由良台場跡の画像


由良台場跡 -ゆらだいばあと-

国史跡(昭和63年7月27日指定)

所在地 : 北栄町由良宿1457
      JR山陰本線「由良(コナン)」駅より北へ徒歩20分 


由良に誕生

 由良台場は江戸時代末の文久4年(1864年)、外国船の打ち払いと海岸防衛のために築造されたフランス式砲台場です。
 鳥取藩で台場が築造されたのは、境(現 境港市)、淀江(現 米子市)、赤崎(旧 赤碕町、現 琴浦町)、橋津(現 湯梨浜町)、浜坂(現 鳥取市)、賀露(現 鳥取市)、浦富(現 岩美町)などです。由良台場は山陰地方で初めて築造されました。

尽力した人びと

 文久3年(1863年)、瀬戸村(北栄町瀬戸)の大庄屋:武信佐五右衛門家の養子である武信潤太郎の総指揮のもと、築造が始まりました。当時、財政に困窮していた鳥取藩からの出資金はなく、資金面は武信家を中心とした献金でまかなわれ、労働力には16歳~50歳の地元農民、延べ7万5千人動員されました。
 土は鍛治山(県運転免許試験場の跡地付近)と清水山(大栄中学校付近)、芝は干目野(県園芸試験場付近)より運び込んだと伝えられています。完成された台場では、地域の農民で結成した農兵隊がその訓練に精を出したといわれています。

構造と姿

 今でも当時の姿をほぼ保っているその構造は、積み上げた砂の上に粘土をふき、さらにそこに芝を植え付けたものです。全景は長方形の角を落としたような六角形をしており、西洋の築城技術を用いて稜堡式の台場として築城されました。
 東西125m、南北83m、周囲400m、高さ4.5m、面積約1万2千平方メートルの台形で、南側の入口は一文字虎口状になっています。

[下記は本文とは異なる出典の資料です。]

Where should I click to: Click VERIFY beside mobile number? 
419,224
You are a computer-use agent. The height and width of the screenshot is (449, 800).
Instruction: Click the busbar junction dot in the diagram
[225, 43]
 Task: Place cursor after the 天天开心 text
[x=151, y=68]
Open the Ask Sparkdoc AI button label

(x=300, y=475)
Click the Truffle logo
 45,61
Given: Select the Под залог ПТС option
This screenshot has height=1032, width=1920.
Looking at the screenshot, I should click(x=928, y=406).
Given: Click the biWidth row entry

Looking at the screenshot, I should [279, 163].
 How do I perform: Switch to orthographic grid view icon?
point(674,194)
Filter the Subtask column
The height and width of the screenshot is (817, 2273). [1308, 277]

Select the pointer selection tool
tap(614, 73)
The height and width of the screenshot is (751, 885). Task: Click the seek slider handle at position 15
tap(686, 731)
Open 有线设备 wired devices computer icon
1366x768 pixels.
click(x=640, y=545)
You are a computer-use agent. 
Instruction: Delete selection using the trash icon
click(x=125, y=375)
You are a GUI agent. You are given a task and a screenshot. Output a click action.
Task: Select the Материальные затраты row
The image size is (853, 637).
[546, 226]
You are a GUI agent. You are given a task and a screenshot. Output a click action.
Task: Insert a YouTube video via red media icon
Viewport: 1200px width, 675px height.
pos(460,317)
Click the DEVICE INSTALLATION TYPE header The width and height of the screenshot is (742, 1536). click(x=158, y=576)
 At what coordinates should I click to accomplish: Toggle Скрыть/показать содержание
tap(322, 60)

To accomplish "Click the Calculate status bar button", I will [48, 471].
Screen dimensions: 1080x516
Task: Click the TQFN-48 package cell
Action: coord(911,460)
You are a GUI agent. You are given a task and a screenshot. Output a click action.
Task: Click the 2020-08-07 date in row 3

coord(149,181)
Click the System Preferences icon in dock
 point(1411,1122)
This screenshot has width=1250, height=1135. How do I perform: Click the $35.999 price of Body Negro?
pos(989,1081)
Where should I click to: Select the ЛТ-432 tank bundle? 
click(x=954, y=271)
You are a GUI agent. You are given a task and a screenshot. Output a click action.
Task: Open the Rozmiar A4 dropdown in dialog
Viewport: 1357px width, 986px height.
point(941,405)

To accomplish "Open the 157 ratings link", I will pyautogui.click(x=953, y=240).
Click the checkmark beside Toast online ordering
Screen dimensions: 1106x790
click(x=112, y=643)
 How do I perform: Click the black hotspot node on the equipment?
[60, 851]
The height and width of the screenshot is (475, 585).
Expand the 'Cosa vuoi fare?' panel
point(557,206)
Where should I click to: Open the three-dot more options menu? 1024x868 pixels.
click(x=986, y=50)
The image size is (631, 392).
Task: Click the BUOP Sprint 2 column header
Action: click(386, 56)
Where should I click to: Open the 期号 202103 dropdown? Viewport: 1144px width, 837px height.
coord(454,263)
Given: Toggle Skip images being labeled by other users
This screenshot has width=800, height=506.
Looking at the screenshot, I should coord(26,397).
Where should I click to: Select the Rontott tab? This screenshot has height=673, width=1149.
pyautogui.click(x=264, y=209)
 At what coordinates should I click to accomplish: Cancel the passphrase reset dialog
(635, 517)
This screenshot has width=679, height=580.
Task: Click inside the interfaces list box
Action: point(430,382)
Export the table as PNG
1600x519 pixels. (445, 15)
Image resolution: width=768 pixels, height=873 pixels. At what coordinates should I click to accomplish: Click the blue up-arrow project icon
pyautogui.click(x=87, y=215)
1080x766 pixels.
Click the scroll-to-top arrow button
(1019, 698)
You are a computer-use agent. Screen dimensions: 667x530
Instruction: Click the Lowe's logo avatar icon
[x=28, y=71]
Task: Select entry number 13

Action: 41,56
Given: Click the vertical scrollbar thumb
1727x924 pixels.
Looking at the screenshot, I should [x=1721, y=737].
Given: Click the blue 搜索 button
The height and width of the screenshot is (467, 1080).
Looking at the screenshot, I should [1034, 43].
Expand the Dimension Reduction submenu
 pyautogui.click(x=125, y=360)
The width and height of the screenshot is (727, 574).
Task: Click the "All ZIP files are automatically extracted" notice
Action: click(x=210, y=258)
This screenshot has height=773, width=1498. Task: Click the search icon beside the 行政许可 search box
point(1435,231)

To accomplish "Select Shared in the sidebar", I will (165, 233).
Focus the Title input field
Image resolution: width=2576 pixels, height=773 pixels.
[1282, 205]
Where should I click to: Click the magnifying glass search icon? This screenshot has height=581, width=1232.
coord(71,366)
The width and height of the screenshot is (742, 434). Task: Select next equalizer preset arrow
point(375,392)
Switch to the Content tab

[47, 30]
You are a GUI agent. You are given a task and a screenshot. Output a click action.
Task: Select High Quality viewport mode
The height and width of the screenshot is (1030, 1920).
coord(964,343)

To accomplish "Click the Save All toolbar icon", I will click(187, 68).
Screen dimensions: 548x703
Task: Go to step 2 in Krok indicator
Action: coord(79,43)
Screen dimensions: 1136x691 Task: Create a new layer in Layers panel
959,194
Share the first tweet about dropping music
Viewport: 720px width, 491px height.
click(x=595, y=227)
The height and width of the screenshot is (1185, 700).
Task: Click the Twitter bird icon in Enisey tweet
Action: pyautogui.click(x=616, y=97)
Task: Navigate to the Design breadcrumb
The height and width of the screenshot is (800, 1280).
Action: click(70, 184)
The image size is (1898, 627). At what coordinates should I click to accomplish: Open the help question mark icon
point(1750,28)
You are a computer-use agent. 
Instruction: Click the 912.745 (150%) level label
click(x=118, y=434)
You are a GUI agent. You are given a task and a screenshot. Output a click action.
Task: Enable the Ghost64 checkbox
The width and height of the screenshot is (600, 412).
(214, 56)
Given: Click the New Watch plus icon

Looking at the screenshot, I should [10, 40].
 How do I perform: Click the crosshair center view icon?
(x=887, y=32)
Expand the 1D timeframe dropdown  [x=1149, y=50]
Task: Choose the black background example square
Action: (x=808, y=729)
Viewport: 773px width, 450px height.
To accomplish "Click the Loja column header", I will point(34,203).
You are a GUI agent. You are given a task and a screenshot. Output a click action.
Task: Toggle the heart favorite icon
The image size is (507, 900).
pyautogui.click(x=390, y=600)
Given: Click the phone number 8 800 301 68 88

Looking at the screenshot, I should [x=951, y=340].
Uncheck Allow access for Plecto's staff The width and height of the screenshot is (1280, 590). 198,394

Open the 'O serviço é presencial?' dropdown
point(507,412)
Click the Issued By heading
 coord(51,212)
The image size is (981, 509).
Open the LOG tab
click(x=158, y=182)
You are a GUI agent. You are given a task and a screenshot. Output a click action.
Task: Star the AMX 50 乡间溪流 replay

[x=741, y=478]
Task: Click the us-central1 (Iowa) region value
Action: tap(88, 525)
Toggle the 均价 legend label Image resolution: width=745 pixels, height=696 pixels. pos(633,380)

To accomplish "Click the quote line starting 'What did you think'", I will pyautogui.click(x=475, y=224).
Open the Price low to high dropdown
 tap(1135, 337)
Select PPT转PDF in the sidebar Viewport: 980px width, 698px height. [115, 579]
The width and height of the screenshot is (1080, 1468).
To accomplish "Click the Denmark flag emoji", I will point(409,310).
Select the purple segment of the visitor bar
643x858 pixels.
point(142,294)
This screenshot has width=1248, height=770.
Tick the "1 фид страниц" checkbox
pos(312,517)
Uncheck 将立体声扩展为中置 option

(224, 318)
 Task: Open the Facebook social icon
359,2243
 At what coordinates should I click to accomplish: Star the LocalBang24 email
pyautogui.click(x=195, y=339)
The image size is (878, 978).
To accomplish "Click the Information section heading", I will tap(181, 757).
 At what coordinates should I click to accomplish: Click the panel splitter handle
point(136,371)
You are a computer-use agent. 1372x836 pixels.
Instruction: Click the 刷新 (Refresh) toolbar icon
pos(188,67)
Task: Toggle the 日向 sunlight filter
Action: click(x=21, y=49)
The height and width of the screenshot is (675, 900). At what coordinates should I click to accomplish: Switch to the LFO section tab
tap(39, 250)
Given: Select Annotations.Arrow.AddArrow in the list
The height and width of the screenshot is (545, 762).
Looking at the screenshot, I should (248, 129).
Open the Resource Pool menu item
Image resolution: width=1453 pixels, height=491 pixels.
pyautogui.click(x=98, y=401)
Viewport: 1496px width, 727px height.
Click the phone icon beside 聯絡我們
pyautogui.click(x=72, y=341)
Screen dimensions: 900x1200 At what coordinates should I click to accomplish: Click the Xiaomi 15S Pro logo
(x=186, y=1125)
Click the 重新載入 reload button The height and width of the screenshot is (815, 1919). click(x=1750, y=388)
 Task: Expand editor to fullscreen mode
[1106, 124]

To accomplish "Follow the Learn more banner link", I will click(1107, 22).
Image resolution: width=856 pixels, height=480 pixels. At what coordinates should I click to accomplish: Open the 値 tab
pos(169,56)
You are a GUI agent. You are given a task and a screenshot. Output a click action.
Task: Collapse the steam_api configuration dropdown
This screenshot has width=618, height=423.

*稜堡式:要塞の突角部。16~18世紀、ヨーロッパで大砲による攻防に備えて発達。城全体は星形をなし、函館の五稜郭はその一種。稜堡式を応用した台場が多くある。

お台場 昔×今

 当初、六尾(現、北栄町六尾)にある反射炉で鋳造された大砲4門(大栄町誌では7門)が配置されましたが、一度も実戦に使われることなくそのまま廃棄、改鋳されました。それと同時に台場もその役目を失い、大正年間に当時の由良町に払い下げられました。
 現在は憩いの広場として、運動会、遠足やイベントなどに利用されています。(注:利用に際しては事前に由良台場使用許可申請書の提出が必要です)
 そしてすぐ隣には遊具のある子供広場、テニスコートやキャンプ場のあるお台場公園、道の駅:大栄、青山剛昌ふるさと館があり、週末などは町外・国外からの人も多くにぎわっています。

【関連文化財】

*六尾反射炉跡(町指定文化財)は、西洋の技術と日本の伝統技術を融合させて建造されました。江戸末期から明治にかけて日本で起こった近代化を象徴する貴重な遺構です。現在は土塁の一部が見られる状況ですが、反射炉が現存する韮山反射炉(伊豆の国市)などは、明治日本の産業革命遺産として世界遺産に登録されています。